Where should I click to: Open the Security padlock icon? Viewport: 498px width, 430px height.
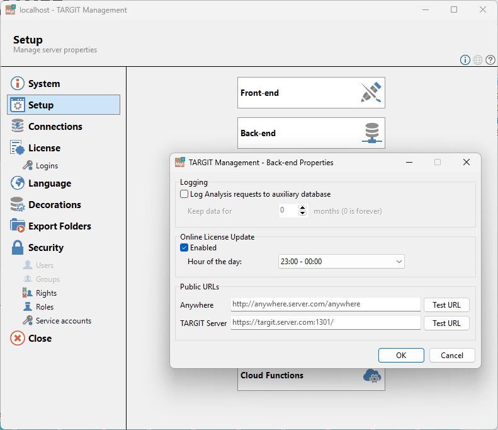pyautogui.click(x=18, y=247)

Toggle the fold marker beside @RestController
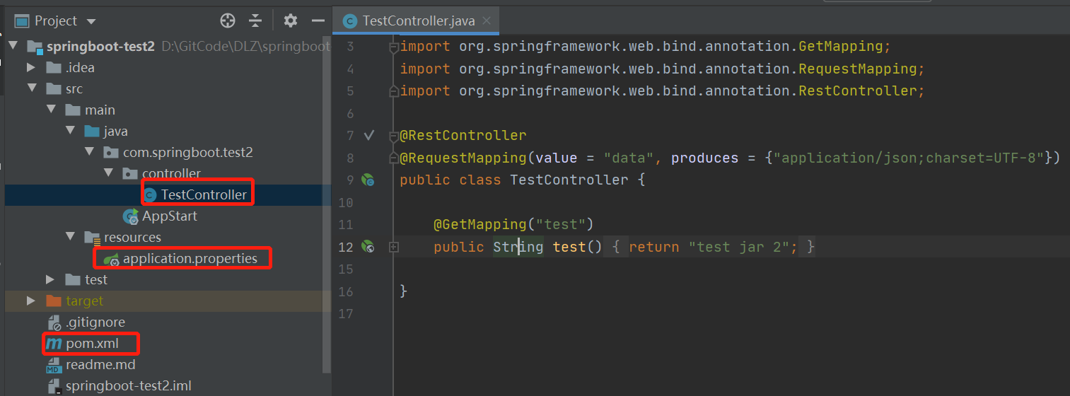(x=393, y=136)
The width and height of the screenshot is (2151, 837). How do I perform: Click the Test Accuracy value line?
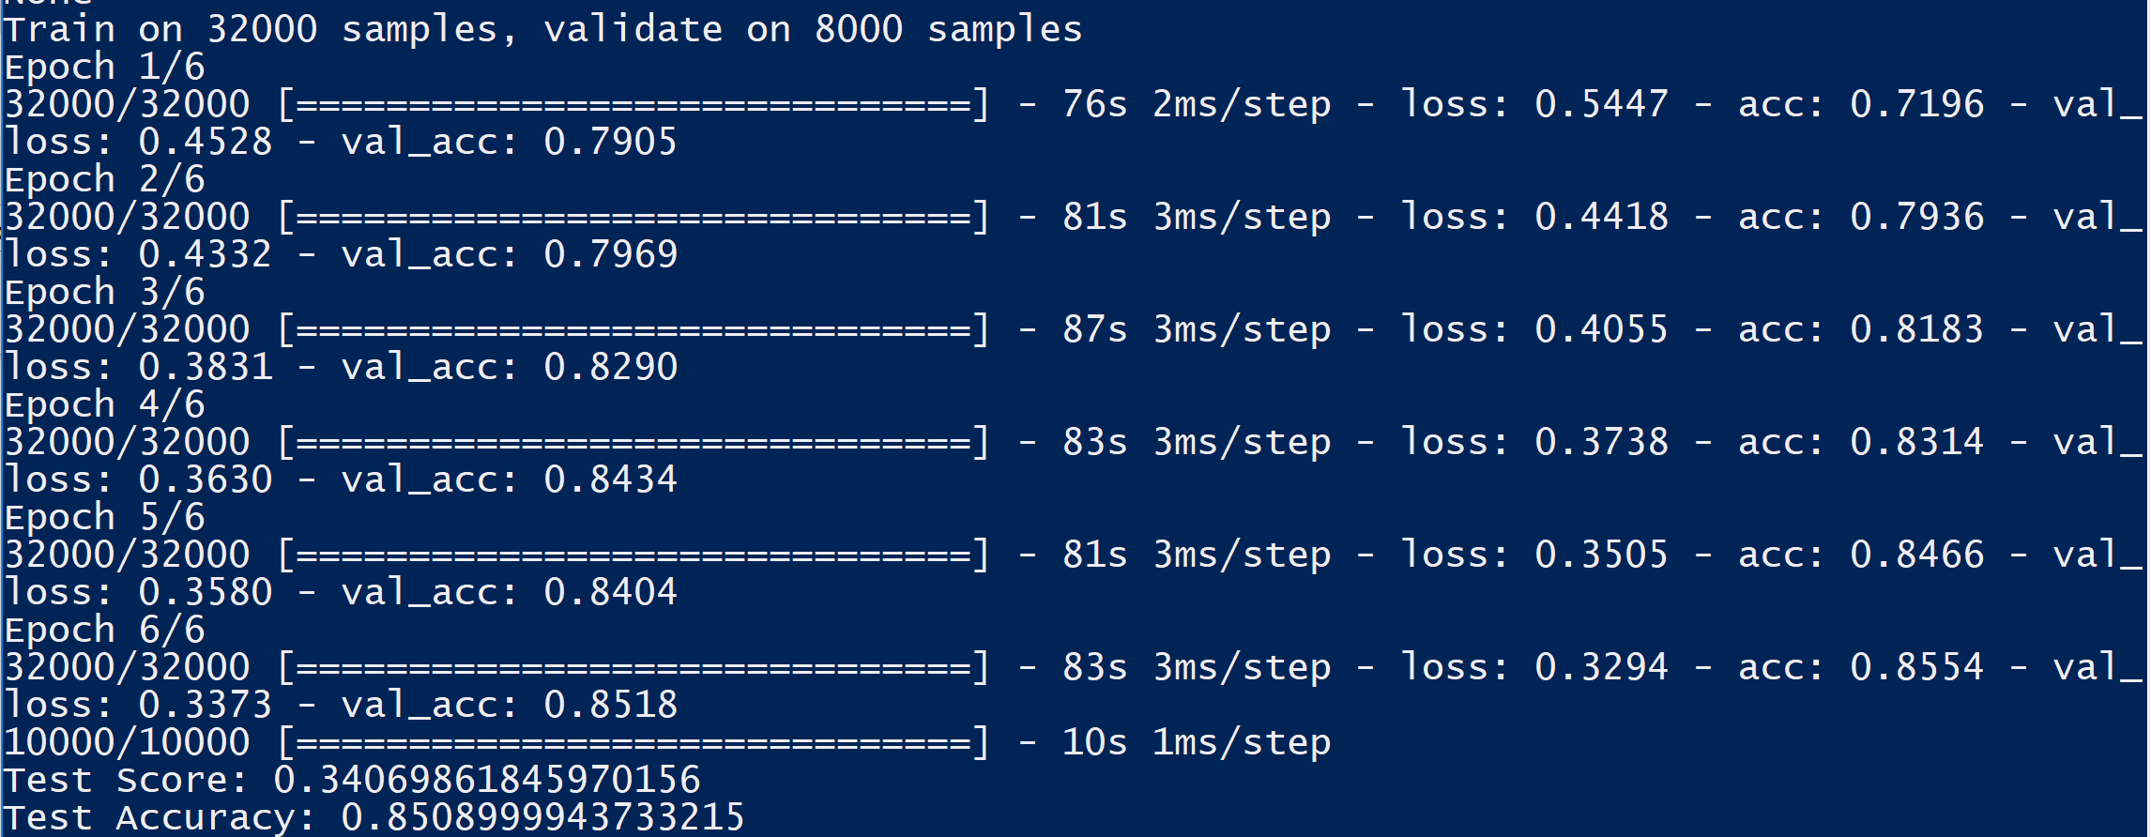coord(374,817)
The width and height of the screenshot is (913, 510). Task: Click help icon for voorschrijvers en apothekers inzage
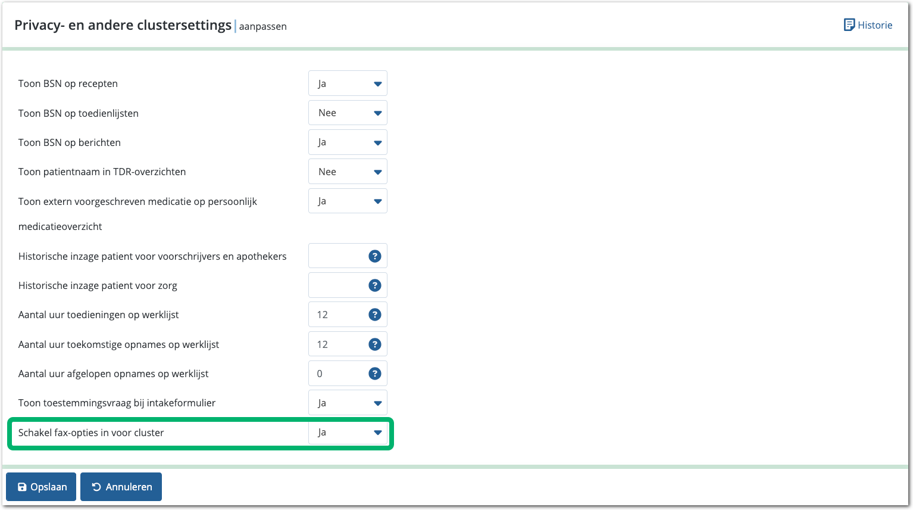tap(374, 256)
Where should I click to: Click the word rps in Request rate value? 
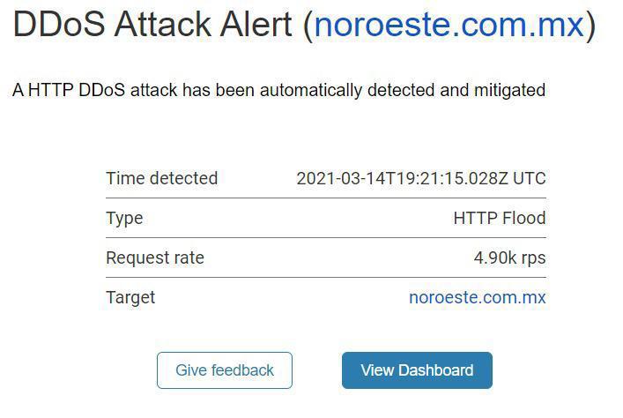click(533, 259)
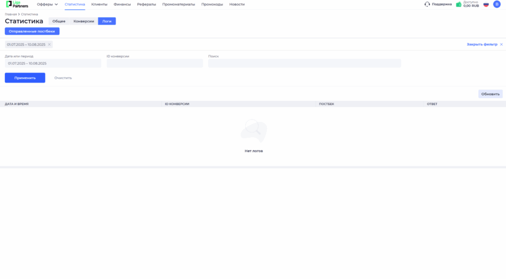
Task: Click the Очистить filter reset button
Action: coord(63,78)
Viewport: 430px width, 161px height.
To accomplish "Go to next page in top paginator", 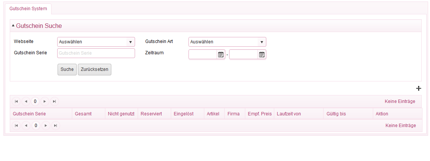I will pos(45,101).
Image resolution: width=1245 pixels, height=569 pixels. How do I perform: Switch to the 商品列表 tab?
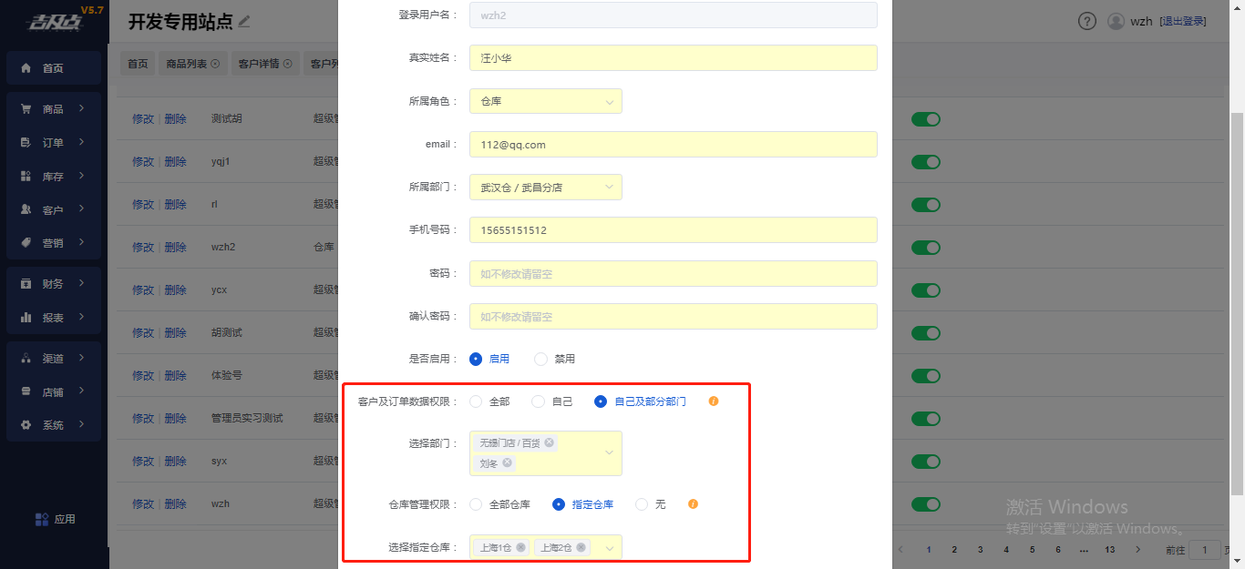click(x=192, y=64)
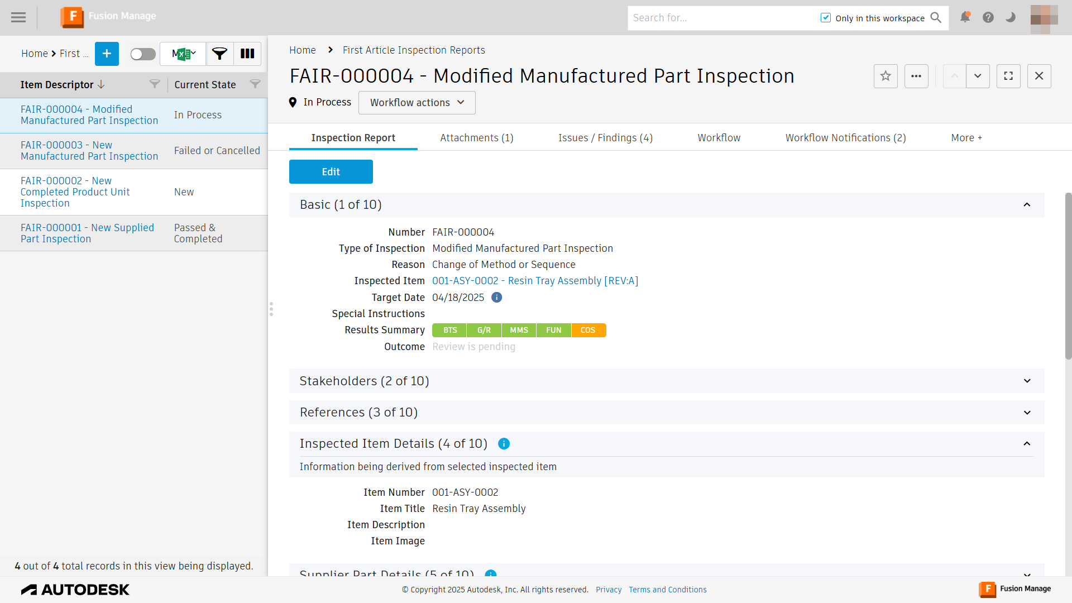Viewport: 1072px width, 603px height.
Task: Click the funnel filter icon in toolbar
Action: [220, 54]
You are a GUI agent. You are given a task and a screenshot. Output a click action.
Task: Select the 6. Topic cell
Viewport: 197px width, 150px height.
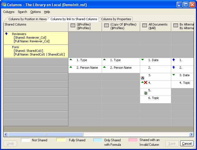(x=155, y=98)
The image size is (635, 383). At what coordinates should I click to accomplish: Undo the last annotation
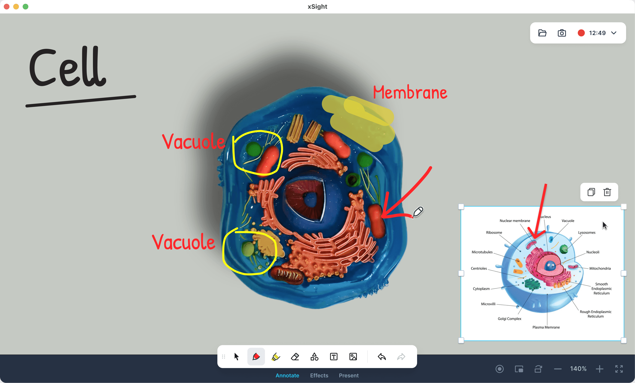382,357
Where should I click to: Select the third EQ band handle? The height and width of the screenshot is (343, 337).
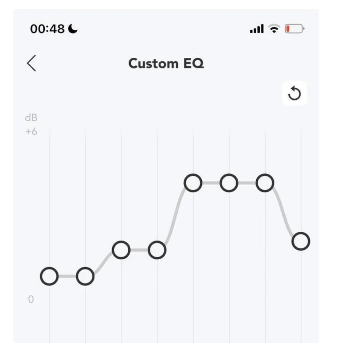coord(121,250)
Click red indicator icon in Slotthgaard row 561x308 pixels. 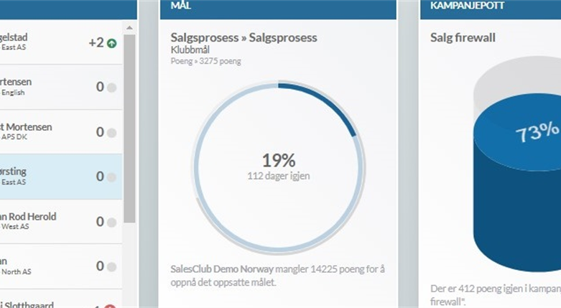pos(110,307)
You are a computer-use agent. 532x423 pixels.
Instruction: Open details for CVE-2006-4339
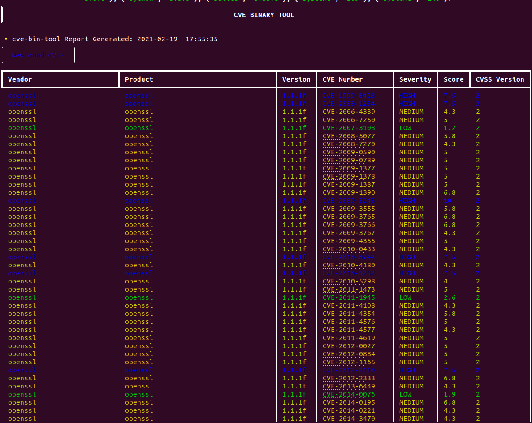click(349, 112)
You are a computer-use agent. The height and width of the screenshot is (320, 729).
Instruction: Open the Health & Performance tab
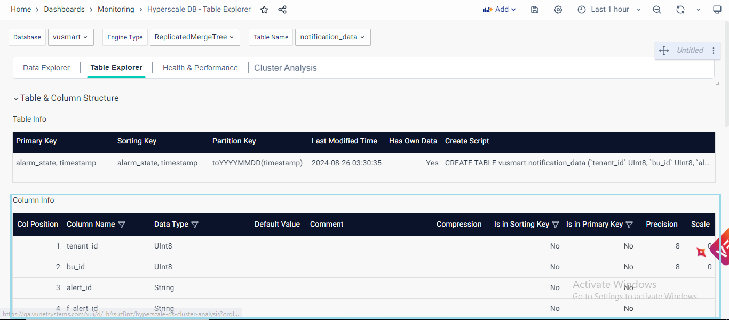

◆ ◆ ◆

WORK TO DO: Locate each line in the material above that contains the word "computer", and copy those lines out in full.

ANSWER FOR THIS EXERCISE:
You are a computer-use agent. 532x423 pixels.
You are a computer-use agent. The height and width of the screenshot is (320, 729).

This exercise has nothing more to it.